After 20 Minutes of Listening, New Adobe Tool Can Make You Say Anything
Adobe promises never to abuse it as they use to abuse their host.
Hell no. Image: Adobe Creative Cloud/ YouTube
Ever wanted to make Natalie Portman yell obscenities at your neighbors? What if Garey Busey could leave your mother a sexy voicemail on her birthday? Wanted to prank your little brother by forcing him to call his crush and profess his love? Adobe has you covered.
When Adobe released photoshop in 1990, it dreamed of a world where movie studios and photo editors could do in minutes what once took hours. It never dreamed the world would take the digital editor and use it to put celebrity heads on porn star bodies, distort women's bodies in magazine cover, and create vile memes.
Now, the same company that gave the world Photoshop wants to do for the human voice what it did for the human image—give people the tools to warp it in anyway they see fit. At the Adobe Max Creativity Conference, the company premiered VoCo: an audio editing suite that will allow users to make people say whatever they want just by typing.
According to Adobe, after about 20 minutes of listening to a voice, users can make the voice say whatever they want just by typing it out. Comedian and director Jordan Peele hosted the event and Adobe tech Zeyu Jin demoed the process by editing an interview with Peele's comedic partner Keegan-Michael Key. Jin took existing audio of Key, then used the software to make him talk about making out with Peele instead of his wife.
In the audio clip, Key expresses his excitement about an award nomination. "I jumped on the bed," Key said. "And I, uh, kissed my dog and my wife … in that order." The screen above Jin's head displayed an audio waveform and a small box with the transcribed sentence.
Jin erased portions of the sentence and typed out new phrases and the waveform changed to match. In seconds, the Adobe tech had made Key say he'd kissed his wife before his dog, then kissed Jordan, then kissed Jordan three times. Jin did all this just by typing. It sounded seamless.

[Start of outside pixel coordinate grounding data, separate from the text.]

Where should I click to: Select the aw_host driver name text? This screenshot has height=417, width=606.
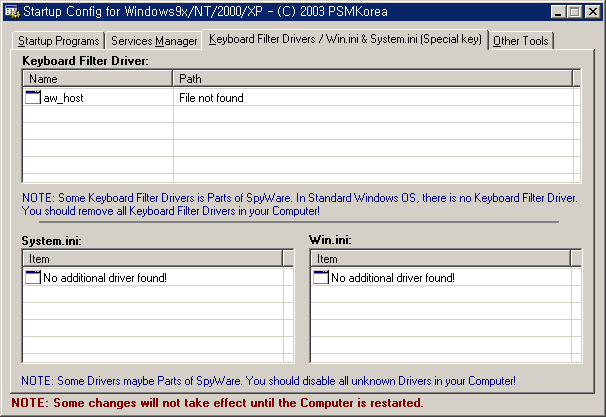[x=61, y=98]
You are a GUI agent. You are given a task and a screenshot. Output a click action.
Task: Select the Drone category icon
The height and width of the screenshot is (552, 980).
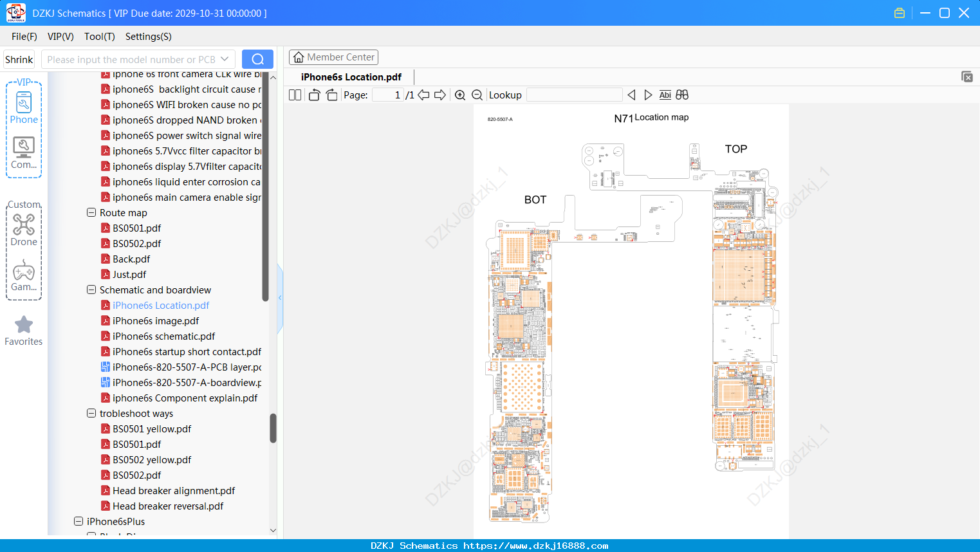(x=24, y=230)
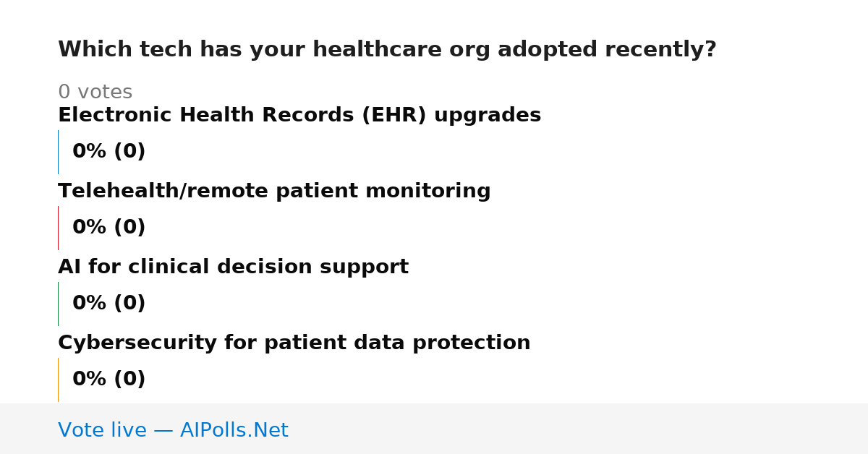Select the Electronic Health Records (EHR) upgrades option

[x=299, y=116]
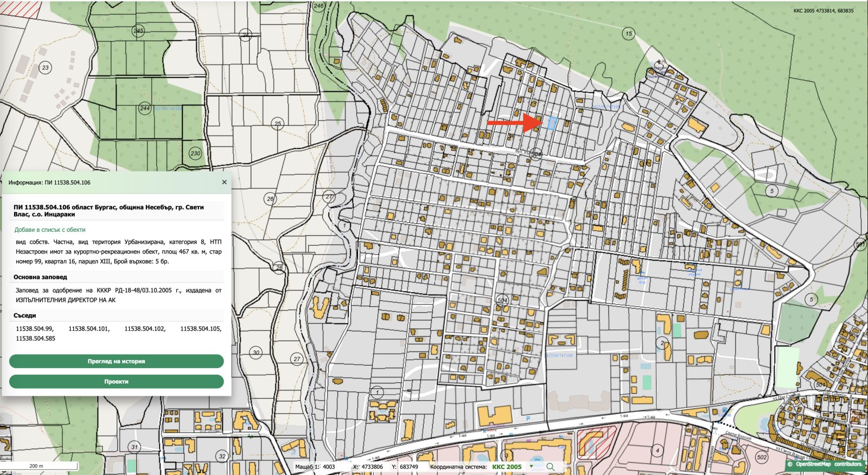Image resolution: width=868 pixels, height=475 pixels.
Task: Click the map scale value field 4003
Action: pyautogui.click(x=329, y=467)
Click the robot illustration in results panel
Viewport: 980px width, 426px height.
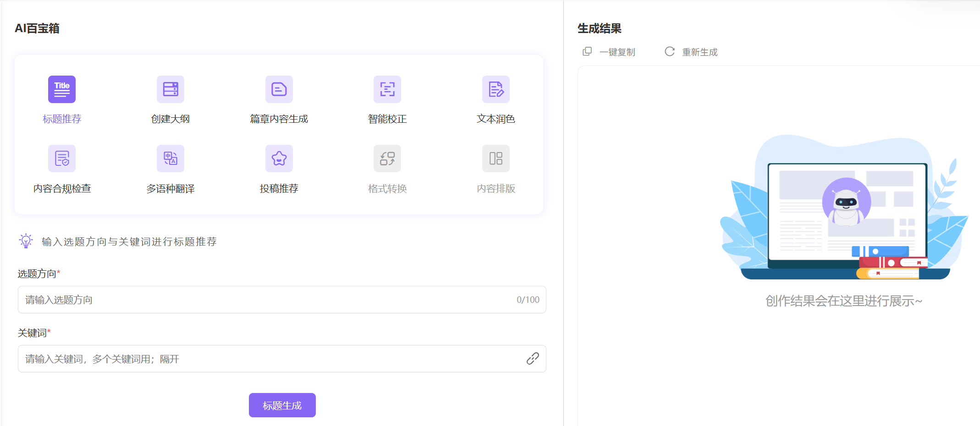(846, 202)
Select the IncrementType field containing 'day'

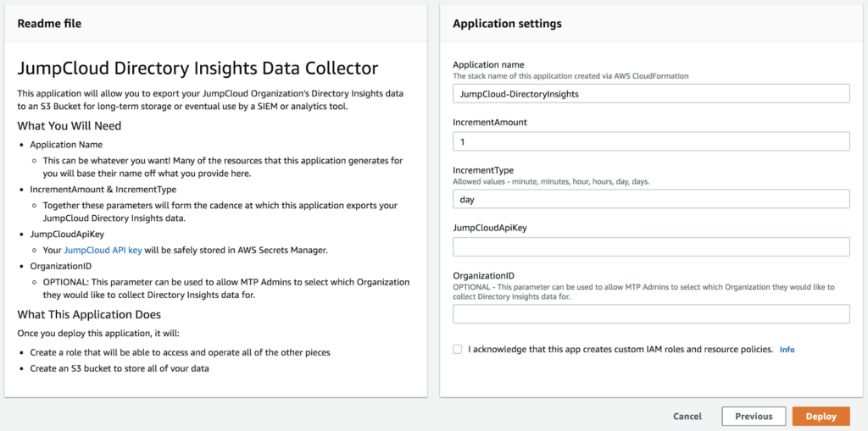[650, 199]
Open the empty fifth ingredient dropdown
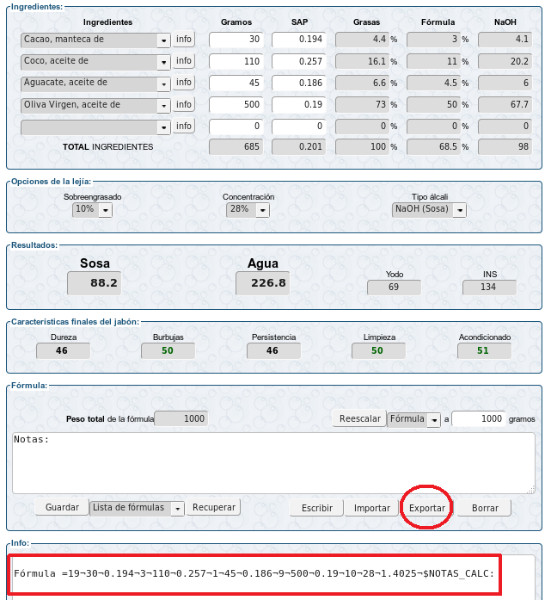 click(x=96, y=127)
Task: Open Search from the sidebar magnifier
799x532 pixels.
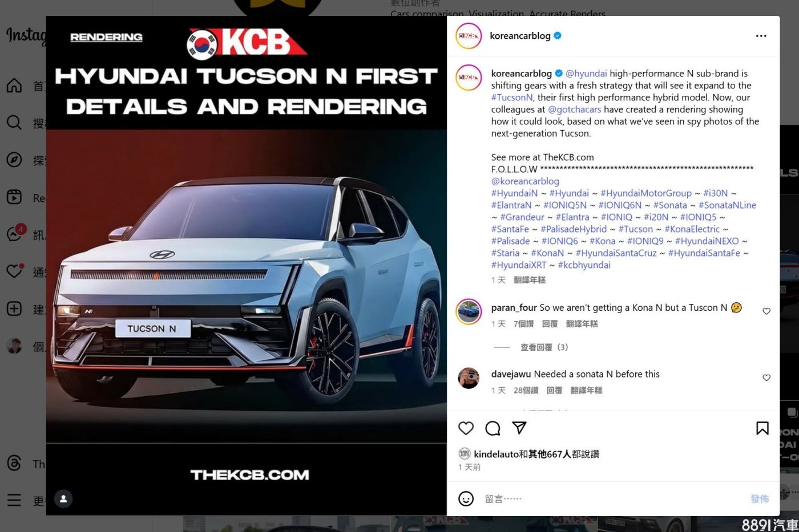Action: coord(14,123)
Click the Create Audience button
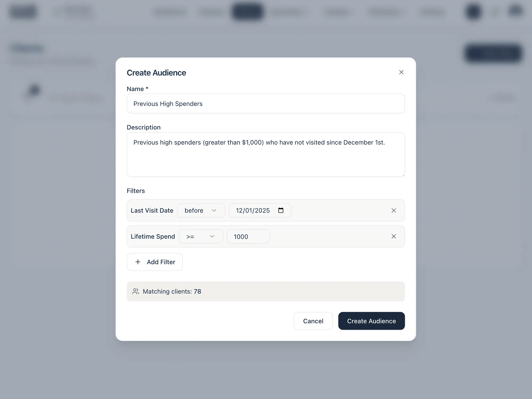Image resolution: width=532 pixels, height=399 pixels. click(x=371, y=321)
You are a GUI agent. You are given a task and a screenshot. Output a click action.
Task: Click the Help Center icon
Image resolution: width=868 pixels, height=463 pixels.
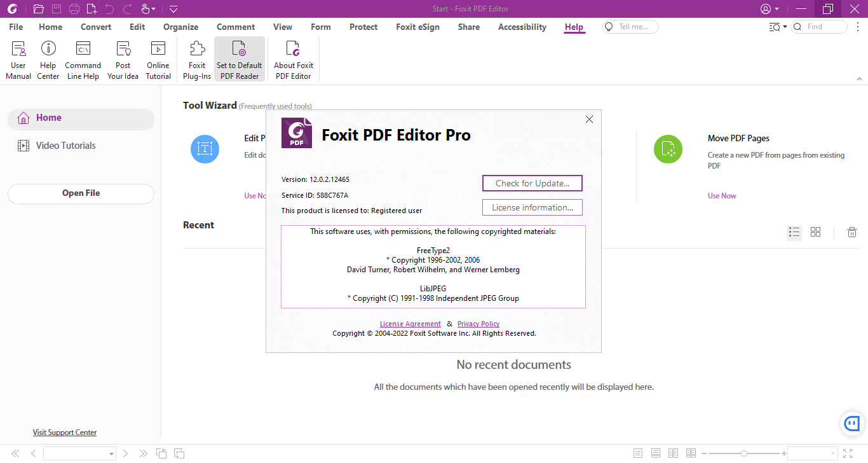[48, 59]
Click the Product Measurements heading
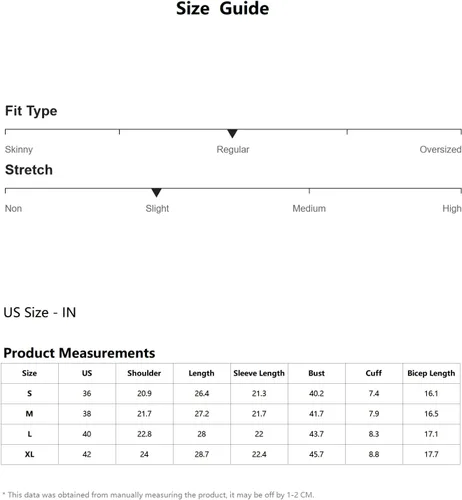462x500 pixels. (79, 353)

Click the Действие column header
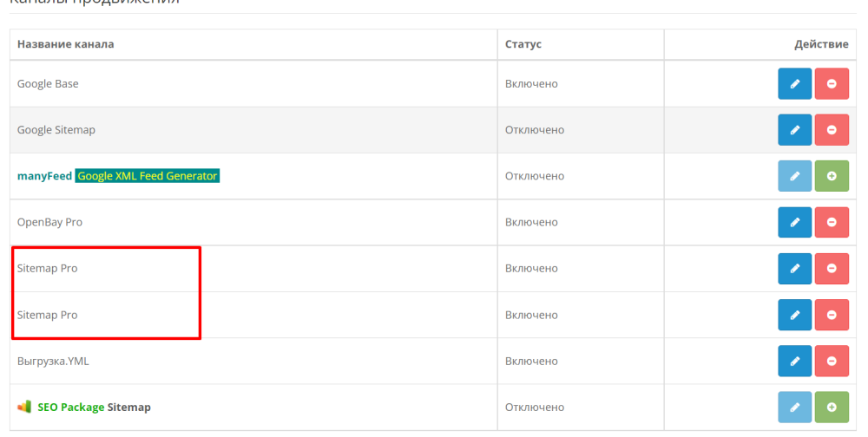821,44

"Don't worry," Jin said. "We actually have researched how to prevent forgery. Think about watermarking detection. As we're getting the results much better, making it so people can't distinguish between the fake and the real one, we're working harder trying to make it detectable." He then gave a thumbs up and grinned.
Jin said Adobe developed the software to help podcasters and audio book editors. Typing out the new audio instead or re-recording would be a blessing in both professions. But Adobe knows this can be used to make people say things they didn't say. Hell, the first thing it did to demo the technology was mess with the host of its own conference.